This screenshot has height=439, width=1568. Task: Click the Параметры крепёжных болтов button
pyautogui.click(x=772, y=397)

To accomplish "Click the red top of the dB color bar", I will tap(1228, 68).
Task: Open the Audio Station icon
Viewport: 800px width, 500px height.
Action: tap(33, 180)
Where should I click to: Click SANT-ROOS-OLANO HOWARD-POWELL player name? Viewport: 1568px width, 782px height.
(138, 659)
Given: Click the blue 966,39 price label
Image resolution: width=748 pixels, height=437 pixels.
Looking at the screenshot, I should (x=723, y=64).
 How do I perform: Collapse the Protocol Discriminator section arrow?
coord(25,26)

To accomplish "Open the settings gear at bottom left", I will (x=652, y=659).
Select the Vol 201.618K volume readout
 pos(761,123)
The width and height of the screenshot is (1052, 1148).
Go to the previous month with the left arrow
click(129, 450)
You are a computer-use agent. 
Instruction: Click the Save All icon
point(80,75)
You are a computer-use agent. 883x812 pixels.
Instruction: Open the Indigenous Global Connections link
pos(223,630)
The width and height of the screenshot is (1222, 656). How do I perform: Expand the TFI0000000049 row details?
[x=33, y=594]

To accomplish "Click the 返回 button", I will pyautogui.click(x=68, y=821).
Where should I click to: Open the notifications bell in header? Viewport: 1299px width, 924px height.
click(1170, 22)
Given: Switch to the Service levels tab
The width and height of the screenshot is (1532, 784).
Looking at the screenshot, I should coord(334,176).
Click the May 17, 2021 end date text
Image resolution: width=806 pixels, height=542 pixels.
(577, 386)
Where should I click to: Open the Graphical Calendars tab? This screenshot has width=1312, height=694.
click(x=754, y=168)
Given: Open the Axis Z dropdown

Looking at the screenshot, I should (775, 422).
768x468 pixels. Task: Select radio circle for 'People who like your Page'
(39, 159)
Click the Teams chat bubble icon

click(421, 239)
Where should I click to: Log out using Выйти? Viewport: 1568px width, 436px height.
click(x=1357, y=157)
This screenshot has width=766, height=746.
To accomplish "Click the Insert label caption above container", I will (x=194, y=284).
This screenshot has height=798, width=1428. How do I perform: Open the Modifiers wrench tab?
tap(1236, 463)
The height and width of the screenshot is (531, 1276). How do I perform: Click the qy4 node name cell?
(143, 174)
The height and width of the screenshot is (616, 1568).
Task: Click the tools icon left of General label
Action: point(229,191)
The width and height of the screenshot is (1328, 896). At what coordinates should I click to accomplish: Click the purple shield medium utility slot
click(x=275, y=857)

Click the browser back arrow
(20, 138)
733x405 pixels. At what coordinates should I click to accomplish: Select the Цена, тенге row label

※ ※ ※

# Description of the task
From the data above, copy each line exactly.

# Result of the task
This screenshot has height=439, width=1568. Task: Click the Параметры крепёжных болтов button
pyautogui.click(x=772, y=397)

To accomplish "Click the red top of the dB color bar", I will tap(1228, 68).
Task: Open the Audio Station icon
Viewport: 800px width, 500px height.
Action: tap(33, 180)
Where should I click to: Click SANT-ROOS-OLANO HOWARD-POWELL player name? Viewport: 1568px width, 782px height.
(138, 659)
Given: Click the blue 966,39 price label
Image resolution: width=748 pixels, height=437 pixels.
Looking at the screenshot, I should (x=723, y=64).
 How do I perform: Collapse the Protocol Discriminator section arrow?
coord(25,26)

To accomplish "Open the settings gear at bottom left", I will (x=652, y=659).
Select the Vol 201.618K volume readout
 pos(761,123)
The width and height of the screenshot is (1052, 1148).
Go to the previous month with the left arrow
click(129, 450)
You are a computer-use agent. 
Instruction: Click the Save All icon
point(80,75)
You are a computer-use agent. 883x812 pixels.
Instruction: Open the Indigenous Global Connections link
pos(223,630)
The width and height of the screenshot is (1222, 656). How do I perform: Expand the TFI0000000049 row details?
[x=33, y=594]

To accomplish "Click the 返回 button", I will pyautogui.click(x=68, y=821).
Where should I click to: Open the notifications bell in header? Viewport: 1299px width, 924px height.
click(1170, 22)
Given: Switch to the Service levels tab
The width and height of the screenshot is (1532, 784).
Looking at the screenshot, I should coord(334,176).
Click the May 17, 2021 end date text
Image resolution: width=806 pixels, height=542 pixels.
(577, 386)
Where should I click to: Open the Graphical Calendars tab? This screenshot has width=1312, height=694.
click(x=754, y=168)
Given: Open the Axis Z dropdown

Looking at the screenshot, I should (775, 422).
768x468 pixels. Task: Select radio circle for 'People who like your Page'
(39, 159)
Click the Teams chat bubble icon

click(421, 239)
Where should I click to: Log out using Выйти? Viewport: 1568px width, 436px height.
click(x=1357, y=157)
This screenshot has width=766, height=746.
To accomplish "Click the Insert label caption above container", I will (x=194, y=284).
This screenshot has height=798, width=1428. How do I perform: Open the Modifiers wrench tab?
tap(1236, 463)
The height and width of the screenshot is (531, 1276). How do I perform: Click the qy4 node name cell?
(143, 174)
The height and width of the screenshot is (616, 1568).
Task: Click the tools icon left of General label
Action: point(229,191)
The width and height of the screenshot is (1328, 896). At what coordinates should I click to accomplish: Click the purple shield medium utility slot
click(x=275, y=857)

Click the browser back arrow
(20, 138)
733x405 pixels. At what coordinates should I click to accomplish: Select the Цена, тенге row label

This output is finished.